Uw arts zal beslissen wat de juiste dosis voor u is, en wanneer en hoe de injectie zal worden toegediend.
De gebruikelijke doseringen zijn:
Als premedicatie vóór de verdoving
Intraveneuze (IV) toediening onmiddellijk vóór de operatie; indien nodig is een intramusculaire toediening (toediening in een spier) 30-60 minuten vóór de operatie mogelijk.
Volwassenen: 0,3-0,6 mg IV
Kinderen: 0,01-0,02 mg/kg, waarbij de dosering wordt aangepast volgens de reactie van de patiënt en de mate waarin de patiënt het middel verdraagt (maximaal 0,6 mg per dosis).
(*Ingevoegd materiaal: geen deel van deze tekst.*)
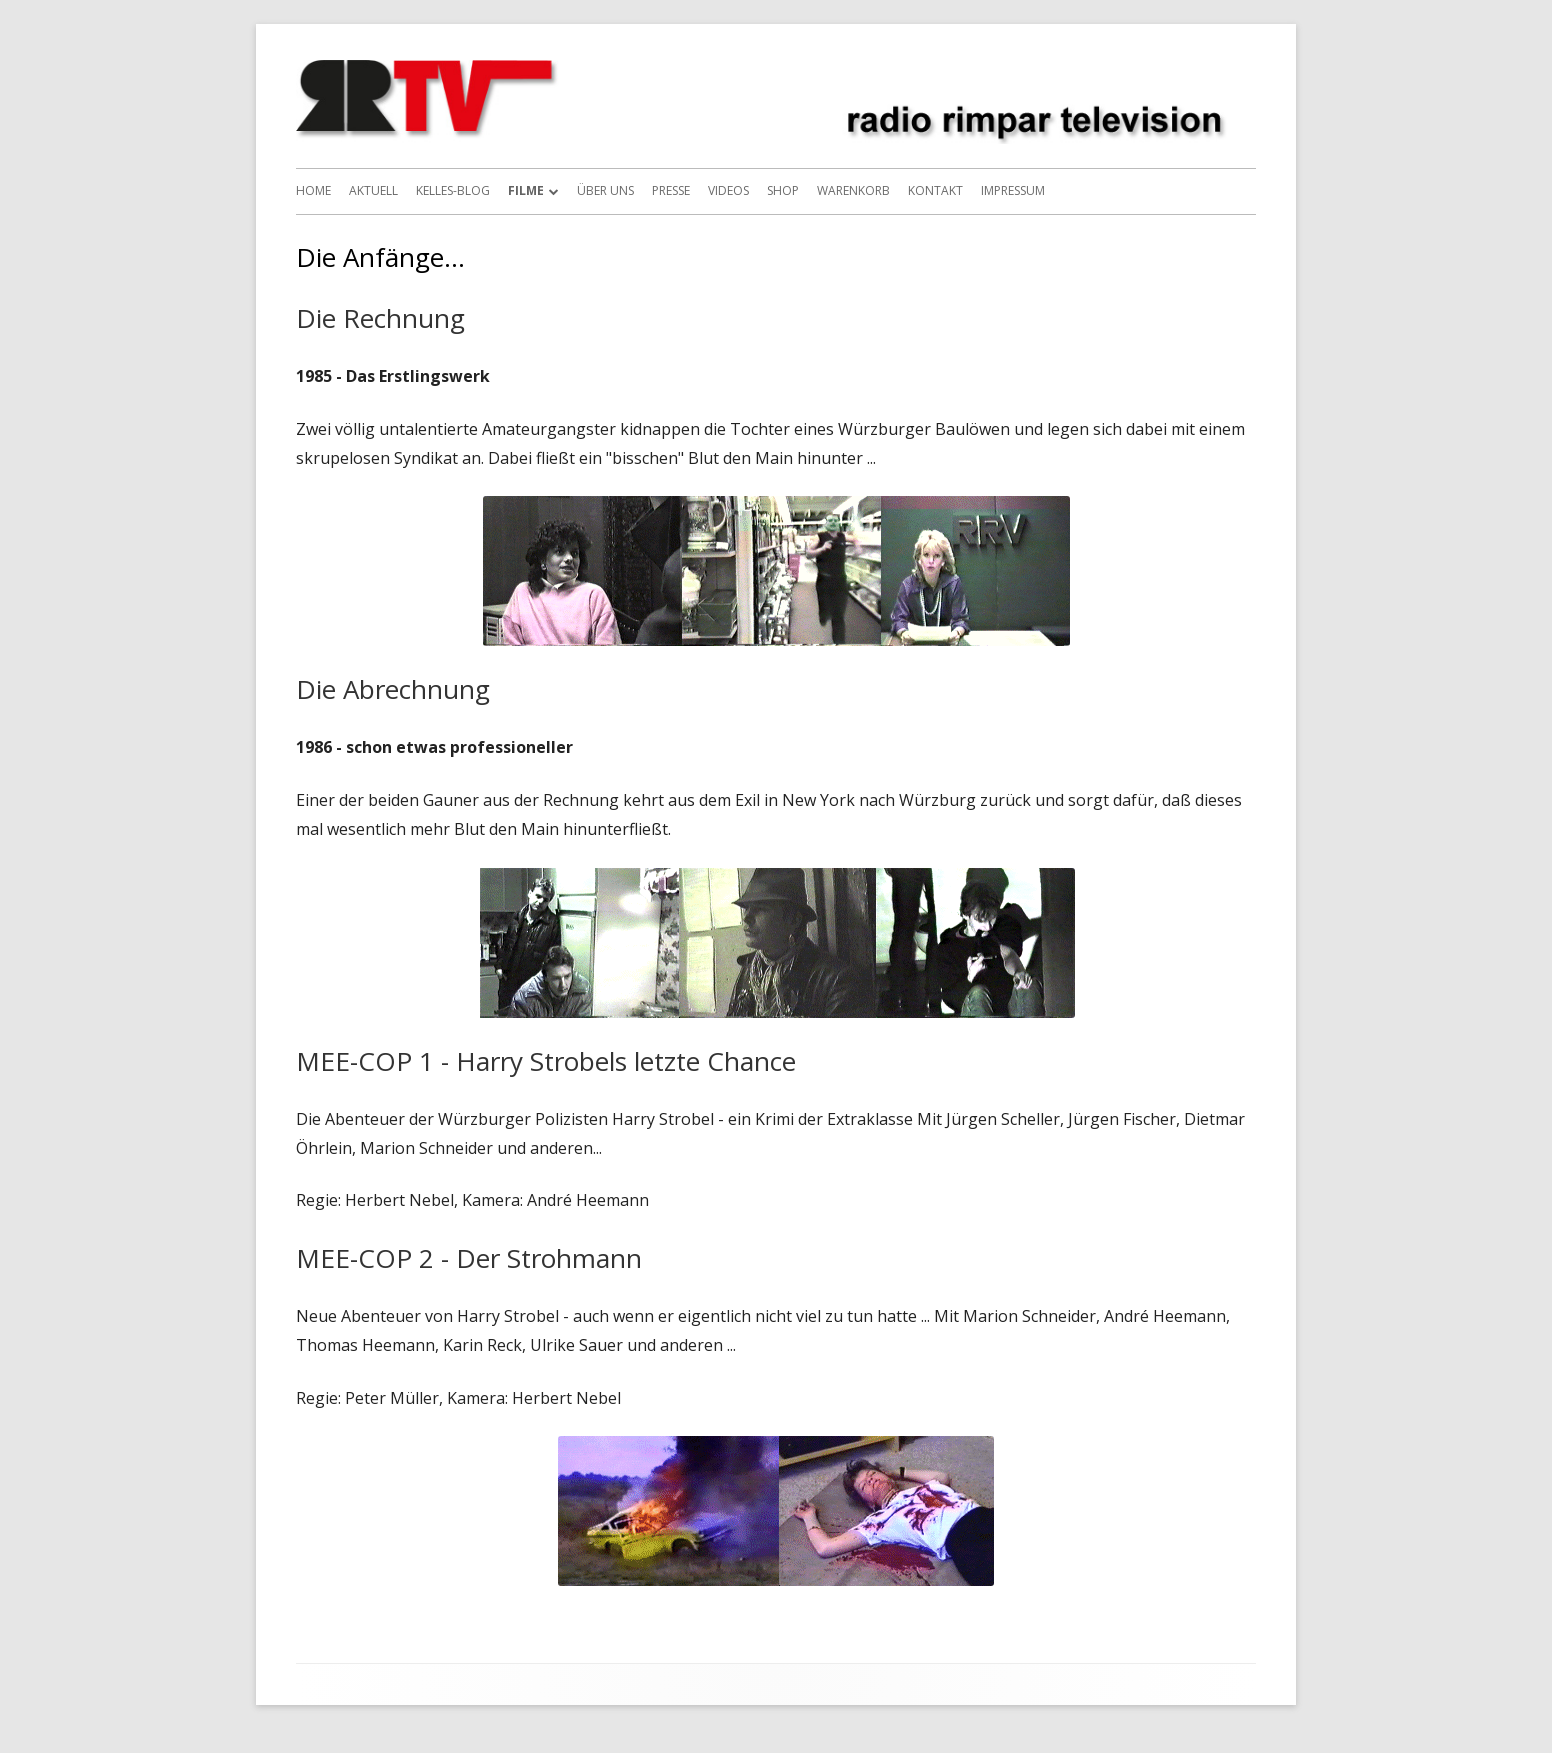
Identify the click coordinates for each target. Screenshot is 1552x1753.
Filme (526, 190)
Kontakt (935, 190)
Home (313, 190)
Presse (671, 190)
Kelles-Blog (453, 190)
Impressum (1013, 190)
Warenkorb (853, 190)
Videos (728, 190)
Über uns (605, 190)
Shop (783, 190)
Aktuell (373, 190)
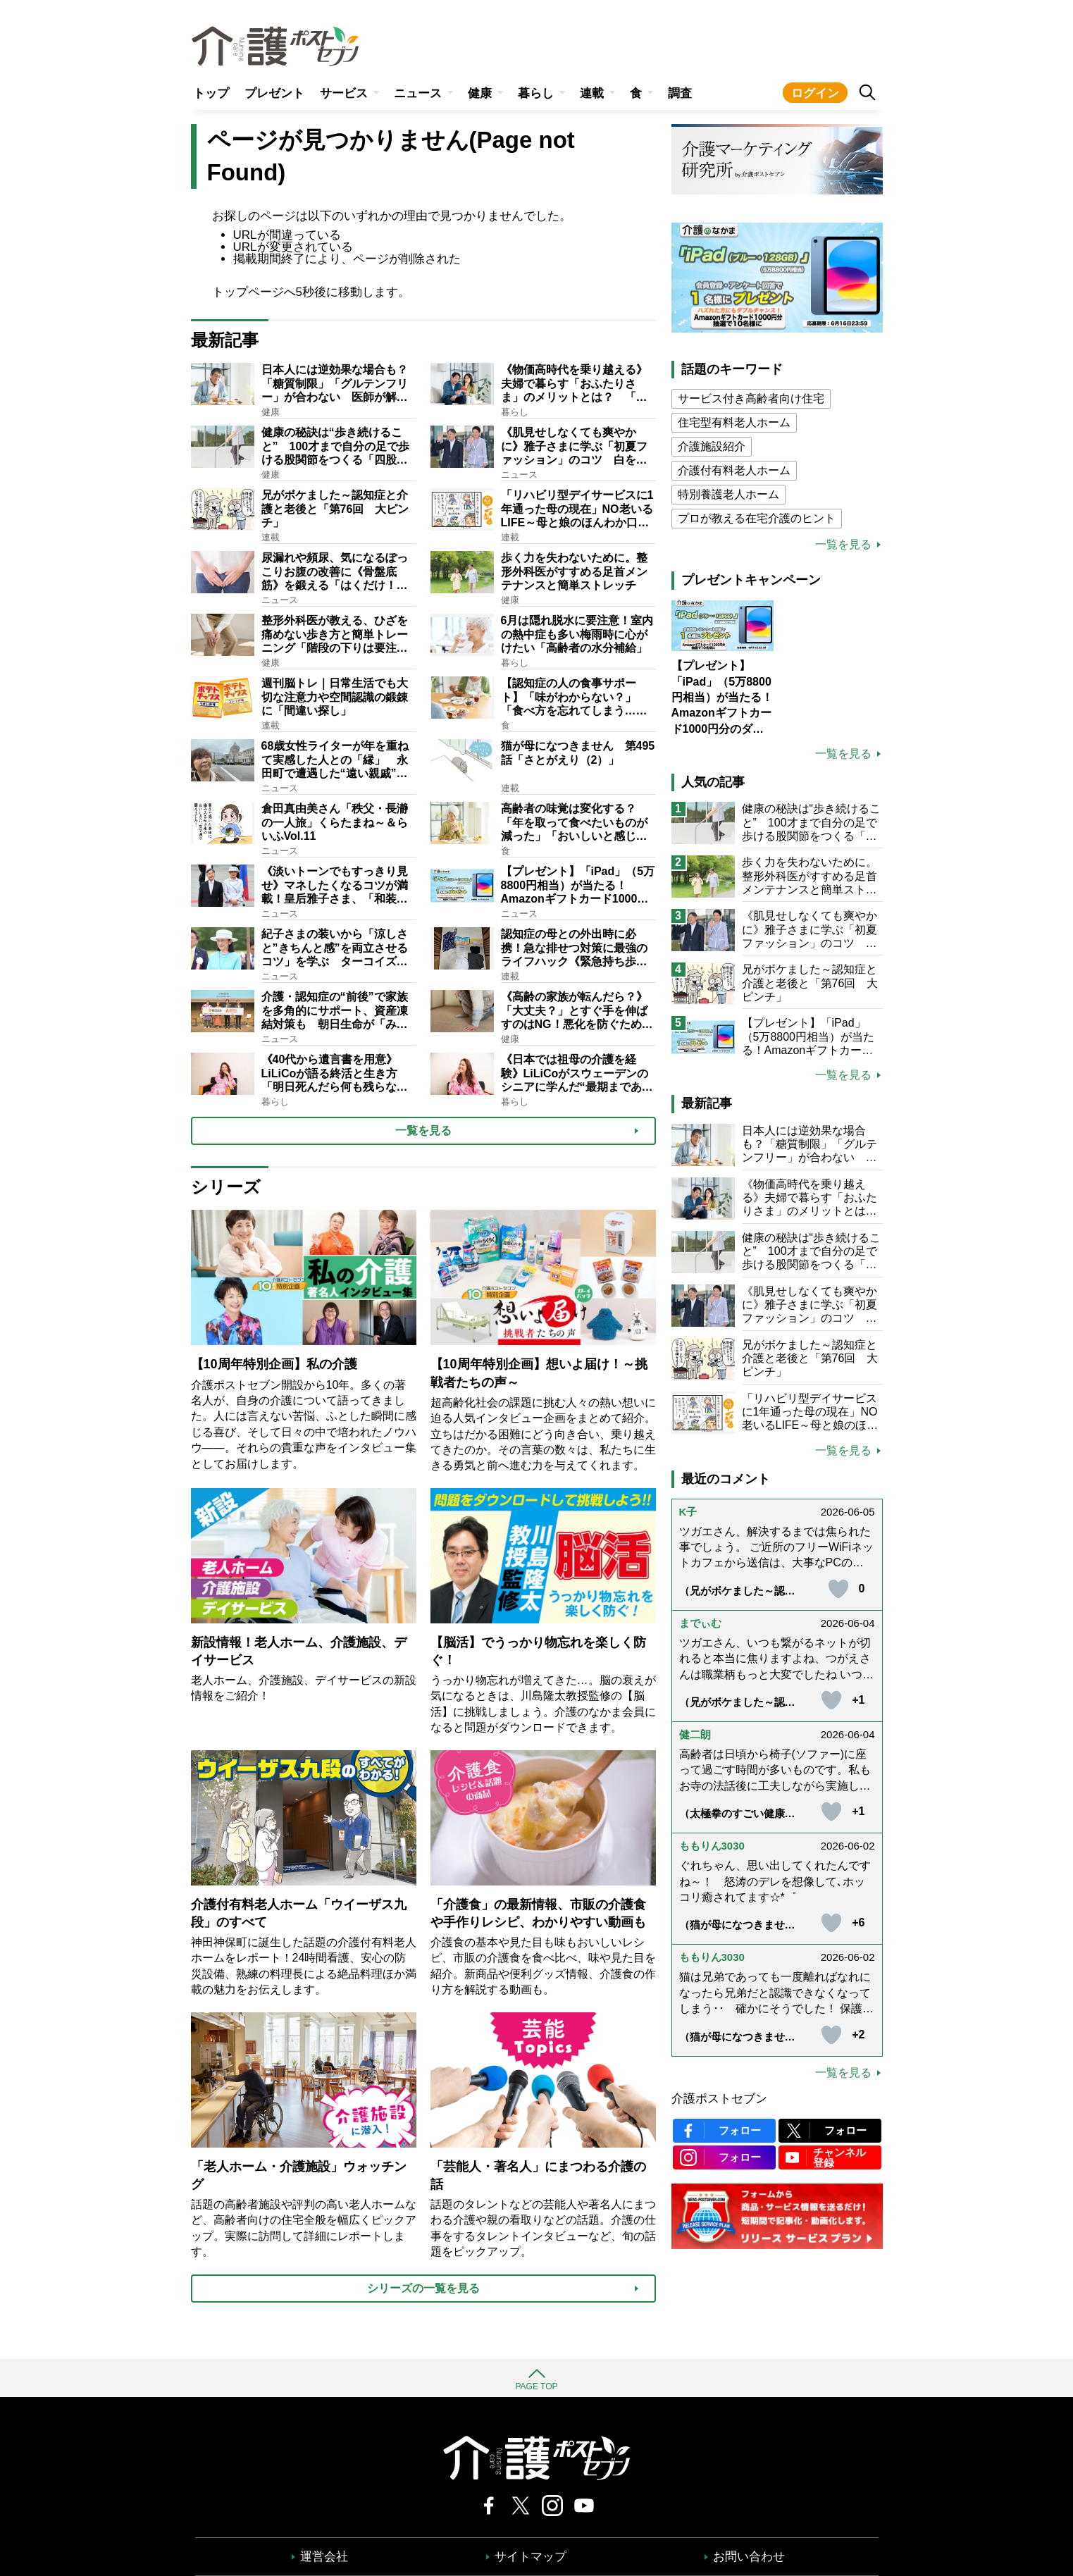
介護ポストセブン (719, 2098)
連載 (592, 93)
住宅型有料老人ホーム (734, 422)
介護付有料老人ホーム (734, 470)
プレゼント (274, 93)
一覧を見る (843, 544)
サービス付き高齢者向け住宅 (751, 398)
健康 (480, 93)
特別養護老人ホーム (728, 494)
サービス (344, 93)
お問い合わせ (749, 2557)
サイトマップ (530, 2557)
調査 (680, 93)
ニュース (418, 93)
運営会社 (324, 2557)
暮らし (536, 93)
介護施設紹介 (711, 446)
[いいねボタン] (838, 1588)
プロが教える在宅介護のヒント (757, 518)
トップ (211, 93)
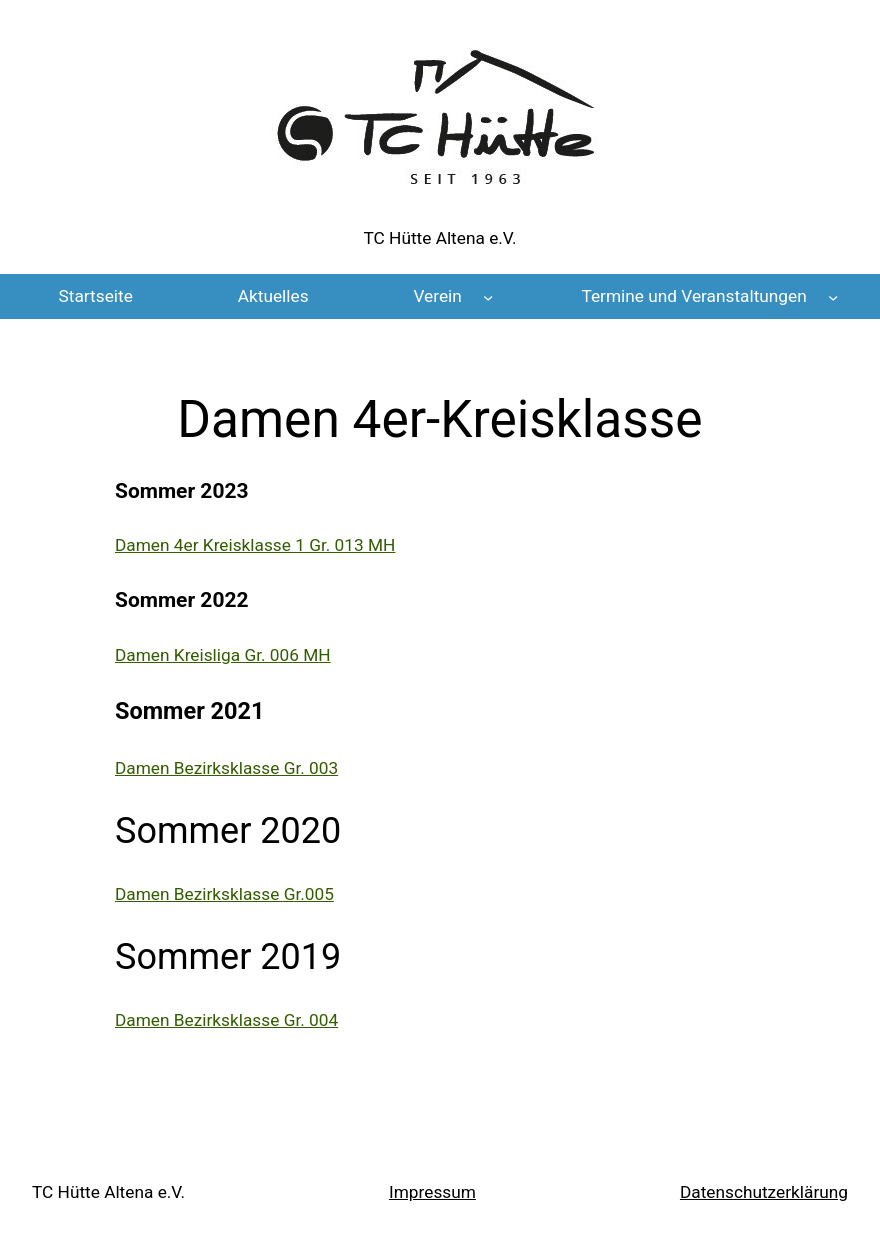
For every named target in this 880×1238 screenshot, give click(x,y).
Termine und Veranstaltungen (693, 296)
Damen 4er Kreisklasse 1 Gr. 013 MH (255, 545)
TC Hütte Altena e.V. (440, 238)
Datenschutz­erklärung (764, 1192)
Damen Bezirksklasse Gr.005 (224, 894)
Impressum (432, 1192)
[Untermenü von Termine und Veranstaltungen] (833, 296)
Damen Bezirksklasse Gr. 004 (226, 1020)
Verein (437, 296)
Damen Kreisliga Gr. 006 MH (223, 655)
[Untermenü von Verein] (488, 296)
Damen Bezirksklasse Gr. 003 (226, 768)
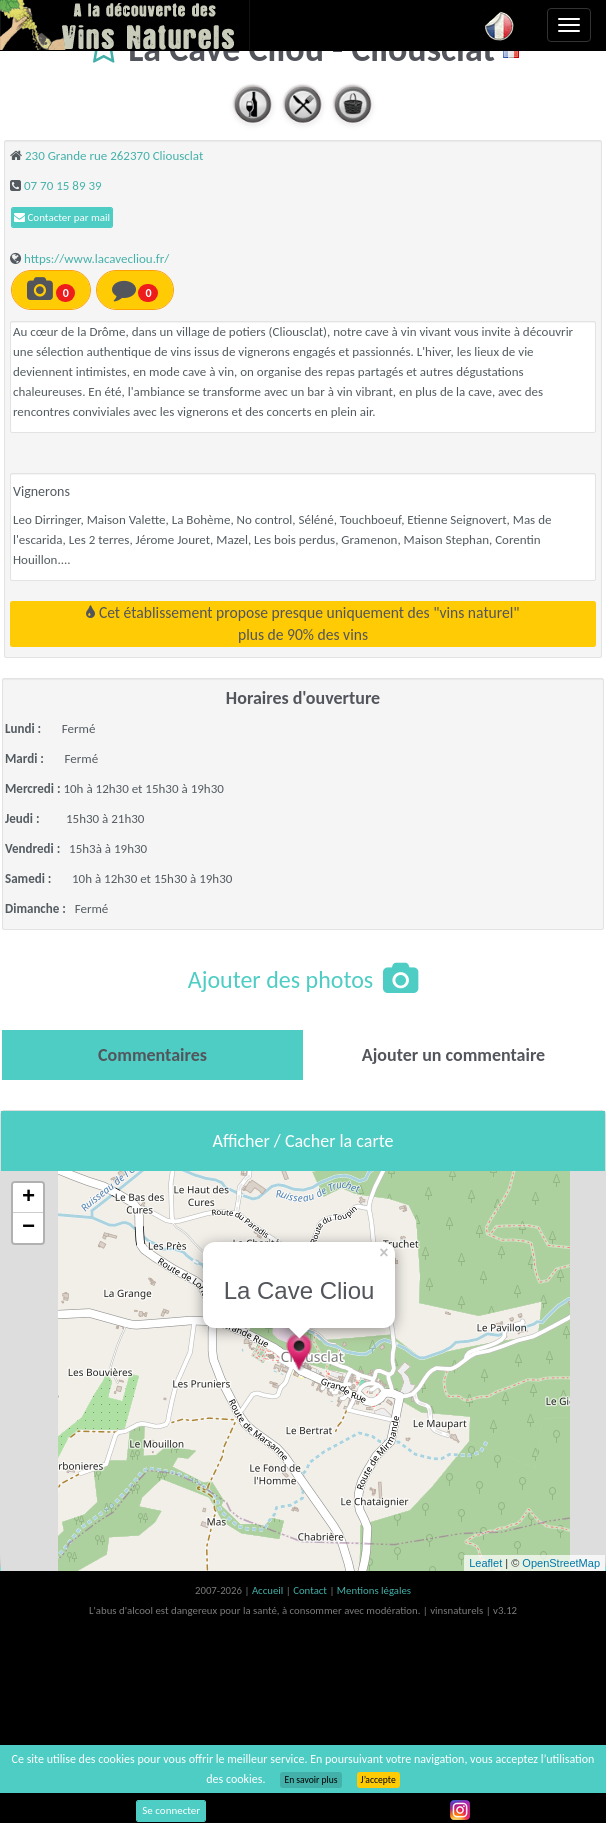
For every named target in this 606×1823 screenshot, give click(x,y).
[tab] (152, 1055)
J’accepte (378, 1780)
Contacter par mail (62, 217)
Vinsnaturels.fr (125, 25)
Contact (311, 1590)
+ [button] (28, 1198)
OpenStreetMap (561, 1563)
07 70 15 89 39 (63, 185)
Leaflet (485, 1563)
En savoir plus (310, 1780)
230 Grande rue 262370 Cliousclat (114, 155)
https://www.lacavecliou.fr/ (96, 258)
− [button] (28, 1228)
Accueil (269, 1590)
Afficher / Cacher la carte (303, 1141)
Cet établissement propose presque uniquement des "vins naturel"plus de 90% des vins (302, 623)
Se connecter (171, 1810)
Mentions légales (374, 1590)
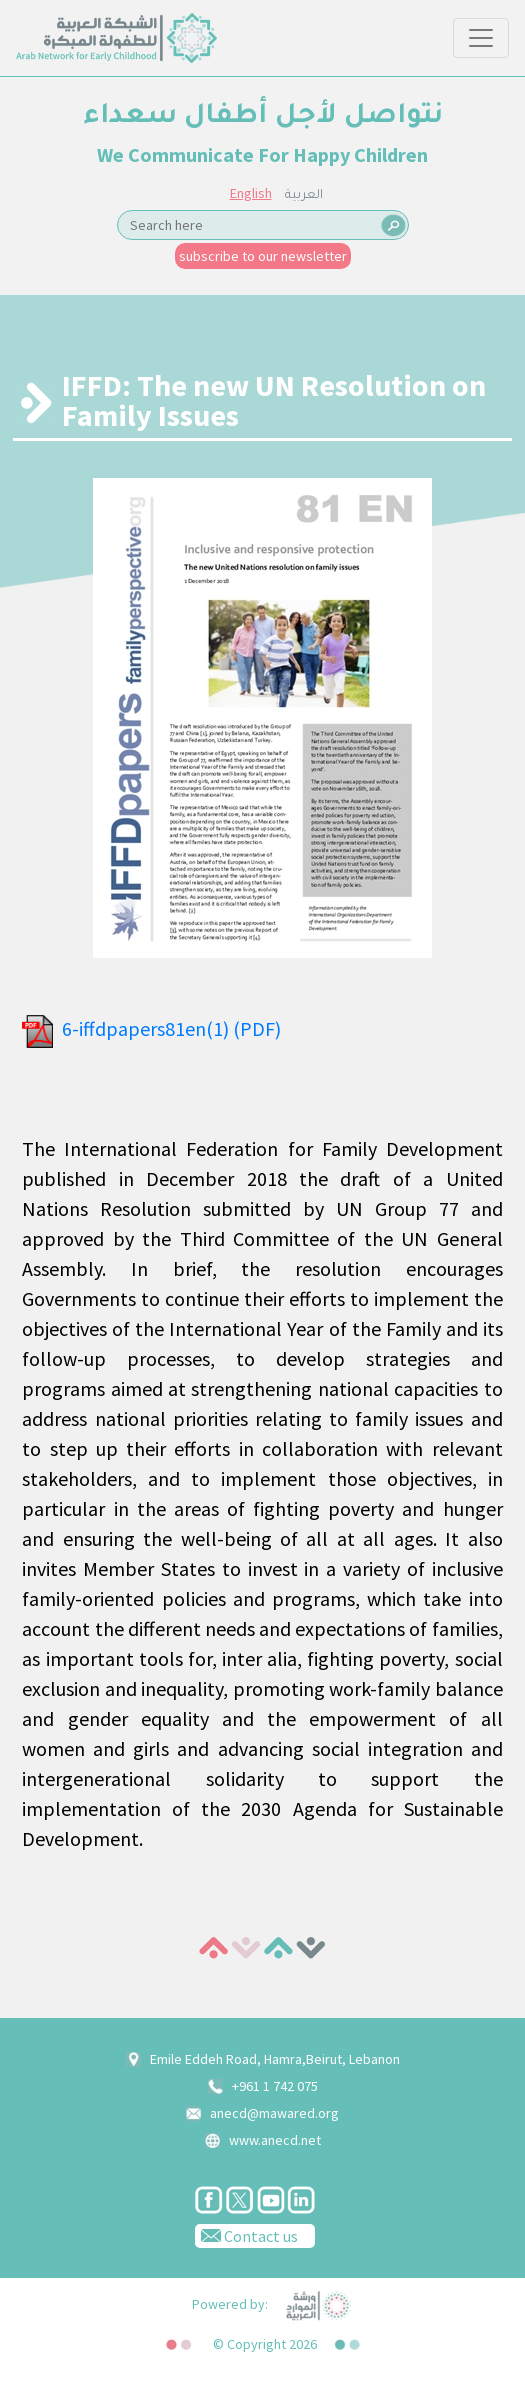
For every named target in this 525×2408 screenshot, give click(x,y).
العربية (304, 196)
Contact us (246, 2235)
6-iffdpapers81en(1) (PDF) (171, 1028)
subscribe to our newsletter (263, 256)
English (251, 193)
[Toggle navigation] (481, 38)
Om de effecten van spierverslappers om te keren:
Volwassenen: 0,6-1,2 mg IV met neostigmine.
Kinderen: 0,02 mg/kg IV
Bij lage hartslag, hartblok of hartstilstand:
Volwassenen:
-
Sinusbradycardie (lage hartslag): 0,5 mg IV, om de 2-5 minuten tot de gewenste hartslag is bereikt.
-
AV-blok (blokkeren van het doorgeven van de samentrekking tussen de hartboezem en de
hartkamer): 0,5 mg IV, om de 3-5 minuten (maximaal 3 mg). Kinderen: 0,02 mg/kg IV in één enkele dosis (maximale dosis 0,6 mg).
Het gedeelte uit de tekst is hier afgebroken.